— SELECTED EXTRACT —
## BEGIN

# 1908 CCM Motor Cycle



## locomotion (Wednesday at 4:19 PM)

forgot I had this, just found in a document box
2013 Commemorative Lithograph and stamp for the 1908 CCM Motor Cycle.
It was released by Canada Post.


----------



## Fritz Katzenjammer (Wednesday at 4:34 PM)

Ha Ha!

I knew it, Canada invented the moped!

CCM also made an automobile called the Russell at about this same time, it was very successful in its day.

Thanks for posting this.


----------



## Whizzerick (Thursday at 3:05 AM)

Motor 'kit' was made by Motosacoche (Switzerland)


----------



## David Brown (Thursday at 1:16 PM)

This is was my 1910 or so CCM light weight Mortorcycle.  Not sure but think they where made for about 3 or 4 years Picture was taken in an early 1900,s shop that closed about 1953 and is still there with no change. The older guy if you can figure that out is the son of the original owner of the shop. He worked on bicycle ,motorcycles and lawn movers and also wood working. The other picture is what I started with.   Bike went to the UK and is back in Canada on the west coast on Vanvouver Island.  I bought another one on ebay about 7 years ago just frame and wheels no motor.    I know someone that had a motor but he would  not sell it so  I said you better buy what I have as he had been looking for a long time. and I wasn't sure I was up to hunting for all the parts again.


----------



## locomotion (Thursday at 2:05 PM)

## END

— EXERCISE DATA —
## BEGIN

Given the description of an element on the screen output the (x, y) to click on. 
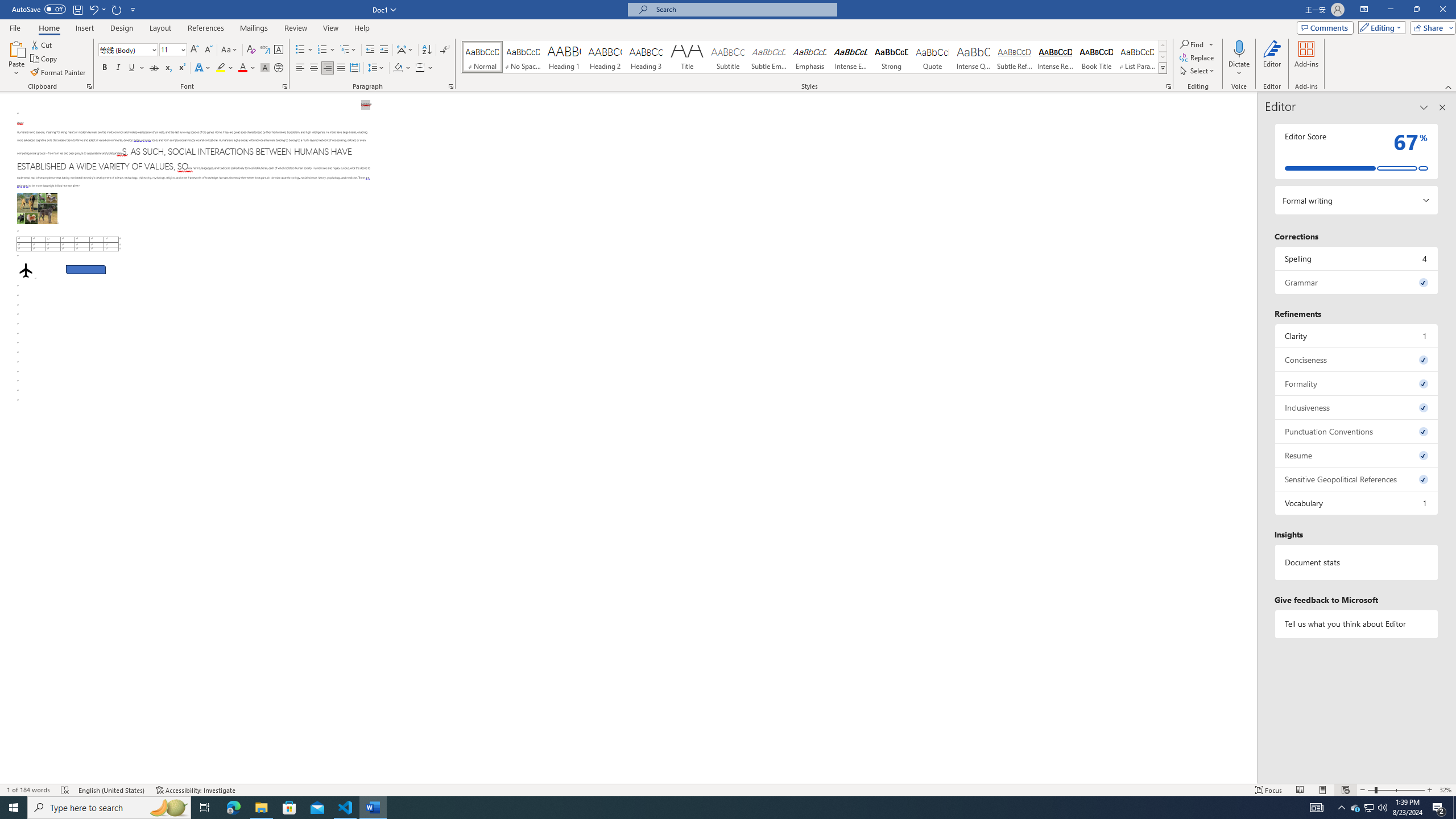
Morphological variation in six dogs (36, 208)
Zoom 32% (1445, 790)
Font Color Red (241, 67)
Conciseness, 0 issues. Press space or enter to review items. (1356, 359)
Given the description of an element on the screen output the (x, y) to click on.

## END

— GIVEN TASK 1 —
Substitute "element" with "item" throughout the records that ask for click coordinates on a screen, and give them again with everything else unchanged. Leave the pictures out of your answer.
— GIVEN TASK 2 —
Proceed with the forum thread about the 1908 CCM Motor Cycle, picking up from its final line.

— EXPECTED OUTPUT 1 —
Given the description of an item on the screen output the (x, y) to click on. 
Morphological variation in six dogs (36, 208)
Zoom 32% (1445, 790)
Font Color Red (241, 67)
Conciseness, 0 issues. Press space or enter to review items. (1356, 359)
Given the description of an item on the screen output the (x, y) to click on.

— EXPECTED OUTPUT 2 —
David Brown said:


> This is was my 1910 or so CCM light weight Mortorcycle.  Not sure but think they where made for about 3 or 4 years Picture was taken in an early 1900,s shop that closed about 1953 and is still there with no change. The older guy if you can figure that out is the son of the original owner of the shop. He worked on bicycle ,motorcycles and lawn movers and also wood working. The other picture is what I started with.   Bike went to the UK and is back in Canada on the west coast on Vanvouver Island.  I bought another one on ebay about 7 years ago just frame and wheels no motor.    I know someone that had a motor but he would  not sell it so  I said you better buy what I have as he had been looking for a long time. and I wasn't sure I was up to hunting for all the parts again.
> 
> View attachment 1767282
> 
> View attachment 1767283



front "springer" looks a lot like the rear of a "Cushion" frame.
from your experience of actually seeing one in person, it is basically the same parts just repurposed?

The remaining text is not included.